Jürg Hurter balaie les arguments économiques: «Cela n’a aucune importance! Si une activité est dangereuse pour des tiers, elle doit cesser, même si certains se plaignent que leurs affaires en sont affectées. Même si l’industrie de la restauration devait être touchée, ce qui n’est pas le cas, elle doit accepter qu’il y a des enjeux bien plus importants que ses profits.»
«Par exemple, l’obligation légale de nettoyer la cuisine coûte de l’argent aux restaurateurs, mais ceux-ci sont bien obligés de le faire, dans l’intérêt du public. Et sans discussion », ajoute Jürg Hurter.
Nouvelle initiative
Bien que M. Hurter salue la nouvelle législation, il estime qu’il reste beaucoup à faire, surtout à propos des lieux ventilés avec service, pour autant que le personnel soit d’accord. «La loi actuelle montre que la restauration ne respecte pas ses employés.»
Cornelis Kooijman abonde dans le même sens: «Il est douteux que l’accord des employés soit spontané, ceux-ci ne sont donc pas protégés et risquent leur santé.» Et de saluer les cantons qui ont choisi d’appliquer des réglementations plus sévères, «mais ce système conduit à une multiplication de lois cantonales.»
Pour faire de l’ordre, le 18 mai 2010, un groupe d’associations contre le tabagisme ont déposé une initiative dotée de 133’000 signatures demandant l’élaboration d’une loi fédérale interdisant la fumée dans tous les établissements publics du pays, à la seule exception de fumoirs en self-service.

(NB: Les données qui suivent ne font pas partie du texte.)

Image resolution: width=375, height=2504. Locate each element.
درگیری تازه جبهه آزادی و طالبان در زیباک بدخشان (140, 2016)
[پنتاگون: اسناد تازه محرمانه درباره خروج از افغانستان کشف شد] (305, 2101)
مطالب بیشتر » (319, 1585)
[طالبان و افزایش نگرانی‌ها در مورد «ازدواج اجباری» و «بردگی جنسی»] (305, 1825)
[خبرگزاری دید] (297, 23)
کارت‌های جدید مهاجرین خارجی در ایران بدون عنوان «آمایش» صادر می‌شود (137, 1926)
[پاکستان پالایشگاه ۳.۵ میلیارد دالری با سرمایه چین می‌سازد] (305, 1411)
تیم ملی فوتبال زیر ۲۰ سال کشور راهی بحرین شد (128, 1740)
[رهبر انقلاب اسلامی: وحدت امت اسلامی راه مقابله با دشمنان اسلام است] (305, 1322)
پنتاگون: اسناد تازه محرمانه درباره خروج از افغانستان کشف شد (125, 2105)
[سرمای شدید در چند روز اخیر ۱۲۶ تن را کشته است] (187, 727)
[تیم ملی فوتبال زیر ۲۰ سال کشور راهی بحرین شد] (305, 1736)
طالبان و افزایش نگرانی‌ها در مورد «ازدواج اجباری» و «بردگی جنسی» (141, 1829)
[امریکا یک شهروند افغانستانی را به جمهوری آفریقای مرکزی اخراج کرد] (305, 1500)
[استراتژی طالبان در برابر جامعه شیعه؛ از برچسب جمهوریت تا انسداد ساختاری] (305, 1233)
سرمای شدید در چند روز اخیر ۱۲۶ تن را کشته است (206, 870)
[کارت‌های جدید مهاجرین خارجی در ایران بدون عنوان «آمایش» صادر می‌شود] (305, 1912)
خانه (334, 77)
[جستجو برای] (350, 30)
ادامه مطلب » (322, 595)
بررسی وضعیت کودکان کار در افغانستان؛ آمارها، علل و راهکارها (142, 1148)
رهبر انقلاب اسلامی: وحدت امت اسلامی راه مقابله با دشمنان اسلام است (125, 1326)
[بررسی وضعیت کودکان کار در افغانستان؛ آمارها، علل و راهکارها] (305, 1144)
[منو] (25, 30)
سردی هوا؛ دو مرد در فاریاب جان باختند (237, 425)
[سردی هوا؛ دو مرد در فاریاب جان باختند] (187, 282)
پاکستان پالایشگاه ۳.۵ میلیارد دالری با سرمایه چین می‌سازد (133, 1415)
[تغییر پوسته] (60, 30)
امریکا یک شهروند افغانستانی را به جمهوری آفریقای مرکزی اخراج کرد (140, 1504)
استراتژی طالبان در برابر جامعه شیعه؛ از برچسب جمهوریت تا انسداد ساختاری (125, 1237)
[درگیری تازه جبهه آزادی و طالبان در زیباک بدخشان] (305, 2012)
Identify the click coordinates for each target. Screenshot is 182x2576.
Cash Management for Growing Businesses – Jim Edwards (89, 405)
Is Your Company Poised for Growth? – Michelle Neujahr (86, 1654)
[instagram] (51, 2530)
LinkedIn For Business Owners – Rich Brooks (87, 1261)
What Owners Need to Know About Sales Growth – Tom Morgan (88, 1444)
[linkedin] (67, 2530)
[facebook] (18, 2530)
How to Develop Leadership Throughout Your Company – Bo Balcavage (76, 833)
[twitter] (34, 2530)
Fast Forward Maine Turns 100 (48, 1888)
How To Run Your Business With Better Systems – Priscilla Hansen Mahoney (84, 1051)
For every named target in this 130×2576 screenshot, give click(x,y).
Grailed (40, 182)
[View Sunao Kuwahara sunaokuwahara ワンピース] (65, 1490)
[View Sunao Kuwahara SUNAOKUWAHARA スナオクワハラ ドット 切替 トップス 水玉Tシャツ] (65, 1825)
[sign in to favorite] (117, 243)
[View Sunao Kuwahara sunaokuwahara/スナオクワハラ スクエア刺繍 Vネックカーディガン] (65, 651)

Les Suisses devraient se prononcer, probablement en 2013, et l’initiative semble avoir de bonnes chances de passer. Ainsi, l’année dernière à Genève, 80% des électeurs s’y sont déclarés favorables. Mais, au grand dam de certains, le gouvernement a appelé au rejet de l’initiative.
«La loi qui est entrée en vigueur le 1er mai 2010 offre une régulation minimale au niveau national. Cela permet aussi aux cantons de formuler leurs propres règles pour protéger la santé des gens. La grande majorité des employés de la gastronomie sont aujourd’hui protégés efficacement», répond Jean-Louis Zurcher, porte-parole de l’Office fédéral de la santé publique.
L’Organisation mondiale de la Santé (OMS) a choisi le 31 mai pour marquer la Journée mondiale sans tabac, instituée en 1987 pour attirer l’attention sur les risques consécutifs à l’usage du tabac.
La Suisse est l’un des rares pays qui n’a pas encore ratifié la Convention-cadre pour la lutte antitabac.
Le tabac est globalement la 2e cause de décès (après l’hypertension) et est à l’origine de la mort de 10% des adultes dans le monde, soit environ 6 millions de personnes par année.
En Suisse, plus de 9000 personnes meurent chaque année des conséquences de la fumée, dont les deux-tiers sont des hommes. Cela correspond à 25 personnes par jour, soit plus du double du nombre de morts de la route, d’overdoses de drogue, d’homicides et de suicides combinés.
Source: OMS et OFSP
La fumée passive est à l’origine de 600’000 décès prématurés chaque année dans le monde, dont environ 1000 en Suisse.
Près de la moitié des enfants (dont les poumons souffrent plus que ceux des adultes) sont exposés à la fumée passive.